Madley quotes Indian Affairs commissioner John Collier from 1935, "The world's annals contain few comparable instances of swift depopulation - practically, of racial massacre - at the hands of a conquering race." The murders were committed by, among others, the army, ranchers, volunteer militias (roving death squads), and bounty hunters who were paid for Indian heads and scalps. (There was also a thriving slave trade in women and children.)

Madley calls it a "killing machine." That killing machine was financed with the tax dollars of the state and federal governments and with the connivance of governors and U.S. senators. Extermination was openly advocated in newspapers. Madley says the slaughter in California "was more lethal and sustained than anywhere else in the U.S. or its colonial antecedents."

Despite facing vastly superior numbers and weaponry, there was Indian resistance. That culminated in the Modoc War of 1873 in which 53 Modoc warriors from a lava bed stronghold held off 1,000 U.S. soldiers and militiamen for 8 months with a final death toll of 83 U.S. and 3 Modocs.
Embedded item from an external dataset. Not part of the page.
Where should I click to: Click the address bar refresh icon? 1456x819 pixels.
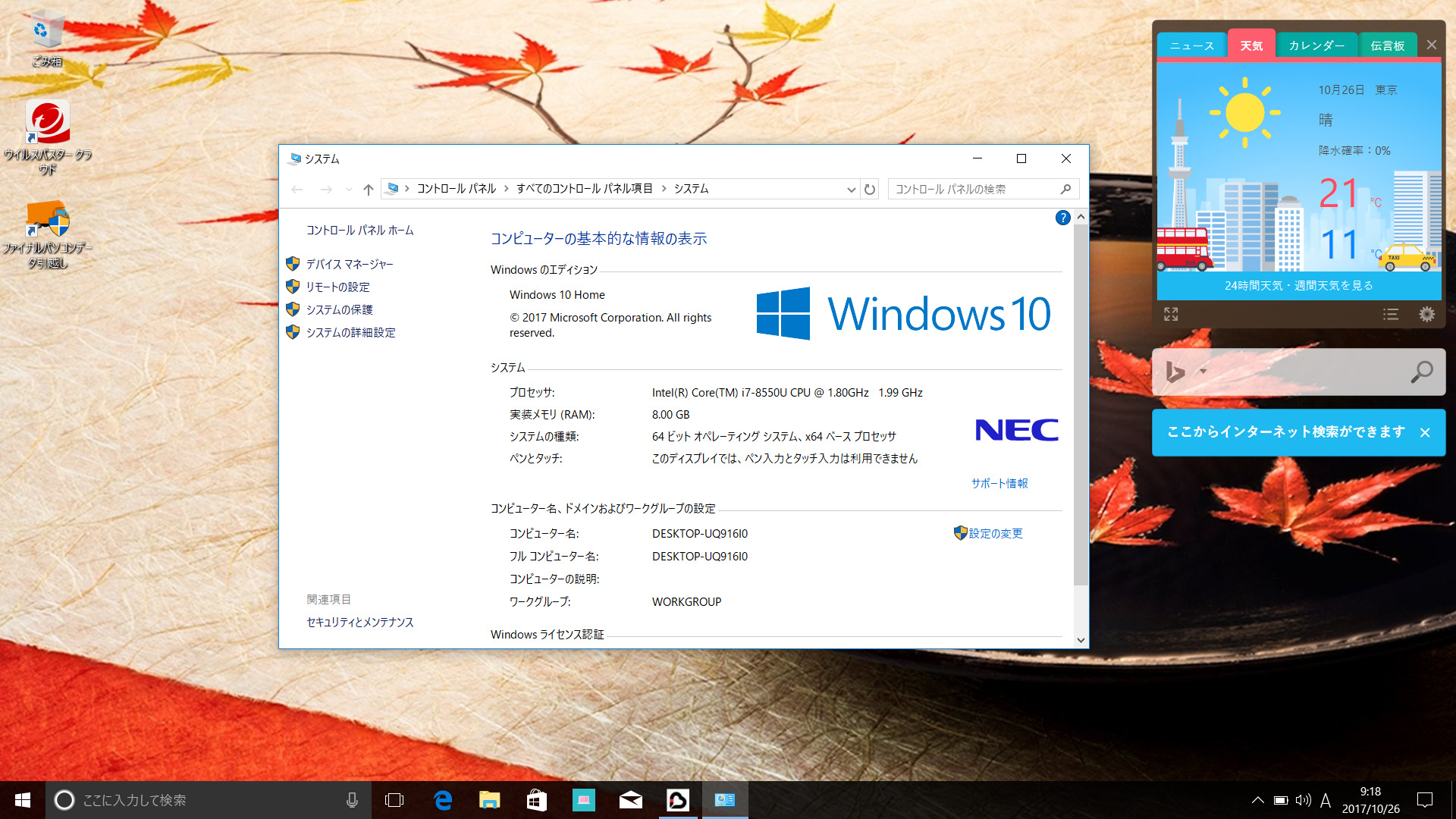tap(870, 190)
The facts are not in dispute. However, the right word to describe them is. Conservatives want to label it a "tragedy" but not a "crime." At the opposite extreme is Murder State: California's Native American Genocide, 1846 - 1873 (2012) by Brendan Lindsay covers the same area as Madley's book but focuses more on the "processes and mechanisms of democracy" in that context. In Ethnic Cleansing and the Indian: The Crime That Should Haunt America (2014), Gary Clayton Anderson uses the definition of ethnic cleansing developed by the United Nations.

Madley uses the United Nations' definition of genocide to make his case. In one of the few other reviews of his book, The New York Times chastised Madley in an otherwise positive review for "shedding more heat than light" by using genocide. I think Madley makes his case for genocide, though he doesn't make the case for the practical advantages of using the term, so the controversy remains something of an academic teapot tempest. A more interesting question than nomenclature is how this could be so widely known inside the community of professional historians and so little known outside it. Madley describes it as "hidden in plain sight."

The murder of the California Indians has not been completely absent from the public arena: Ken Burns' 1996 documentary The West dealt with it extensively in one episode. As for the issue of Indian genocide generally: Hollywood director John Ford, responsible more than anyone else for making Indians the default villains of the formula Western, ended his career with Cheyenne Autumn (1964), in which he drew parallels, repeatedly and unmistakably, between the Holocaust and the mistreatment of Indians.

As a native Californian, I always had a vague sense growing up that something horrible had happened to the Indians of California, and the electorate may share that sentiment, considering how it approves almost anything for Indians. But probably one factor keeping this history hidden in plain sight is that same electorate's resistance to knowing specifically how its Golden State was built on a legal, state-sponsored mass murder of innocents.

The least we owe the victims is the truth and the least we owe our children is teaching them that truth. That means getting the facts from the specialists' books into history textbooks, those repositories of the national self-image.